Today’s college students know all too well the rampant progressive bias that blanket college and university campuses around the country. This bias, presented as fact in many classrooms, often manifests as politically correct speech codes, “trigger warnings” and “safe zones,” together aiming to stifle dissent and alternative views. Recognizing this growing problem, two Atlas Network partners — Young America’s Foundation (YAF) and the Foundation for Economic Education (FEE) — have joined forces to publish and release a new book, Excuse Me, Professor: Challenging the Myths of Progressivism.
The book, compiled and edited by FEE President Lawrence Reed, sheds light on the left-wing bias found in U.S. colleges and high schools, with essays aimed at debunking progressive clichés, including fallacies like these: “Profit is evidence of suspicious behavior” and “Income inequality arises from market forces and requires government intervention.”
“There’s a hunger out there among students for a response to the progressive agenda,” Reed said to Fox News, arguing that this agenda leads to “Students walking on egg shells saying, ‘Can I say this, Can I read that?’” This has a “crushing effect” on campus freedom of speech, Reed pointed out.
College campuses can be “insulated bubbles for far-left ideology,” YAF spokeswoman Emily Jashinsky said.
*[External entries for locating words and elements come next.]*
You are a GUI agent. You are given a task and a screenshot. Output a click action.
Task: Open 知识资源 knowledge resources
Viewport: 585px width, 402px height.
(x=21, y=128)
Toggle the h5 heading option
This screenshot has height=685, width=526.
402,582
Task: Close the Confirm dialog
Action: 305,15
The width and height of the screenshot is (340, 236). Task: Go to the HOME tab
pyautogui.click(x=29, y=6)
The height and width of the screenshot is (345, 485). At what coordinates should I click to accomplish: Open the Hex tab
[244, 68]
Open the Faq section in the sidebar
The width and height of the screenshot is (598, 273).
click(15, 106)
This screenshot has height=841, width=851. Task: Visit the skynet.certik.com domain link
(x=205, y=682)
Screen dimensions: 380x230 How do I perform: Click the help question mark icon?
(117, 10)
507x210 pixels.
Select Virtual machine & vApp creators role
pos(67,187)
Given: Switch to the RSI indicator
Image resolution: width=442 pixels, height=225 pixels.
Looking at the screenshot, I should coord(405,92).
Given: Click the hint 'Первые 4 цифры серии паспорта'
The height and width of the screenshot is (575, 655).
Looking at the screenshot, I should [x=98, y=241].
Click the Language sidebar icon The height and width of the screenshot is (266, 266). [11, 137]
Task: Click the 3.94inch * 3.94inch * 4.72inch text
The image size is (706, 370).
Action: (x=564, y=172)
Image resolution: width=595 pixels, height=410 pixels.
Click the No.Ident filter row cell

Groups like YAF are trying to combat this growing problem and make students aware of opposing points of view.
Excuse Me, Professor is an indispensable reference of intellectual ammunition for anyone actively engaged in advancing liberty, be it on a college campus or elsewhere.
“Larry Reed is one of the sharpest thinkers and clearest communicators in the free-market movement,” wrote Atlas Network Senior Fellow Deroy Murdock. “His well-organized book refutes the widespread collectivist mythology that chomps away daily at America’s liberty and prosperity. Reed and his co-authors lead us through the socialists’ rubble and then chart a common-sense path to good times. I learned plenty from this book, and so will you.”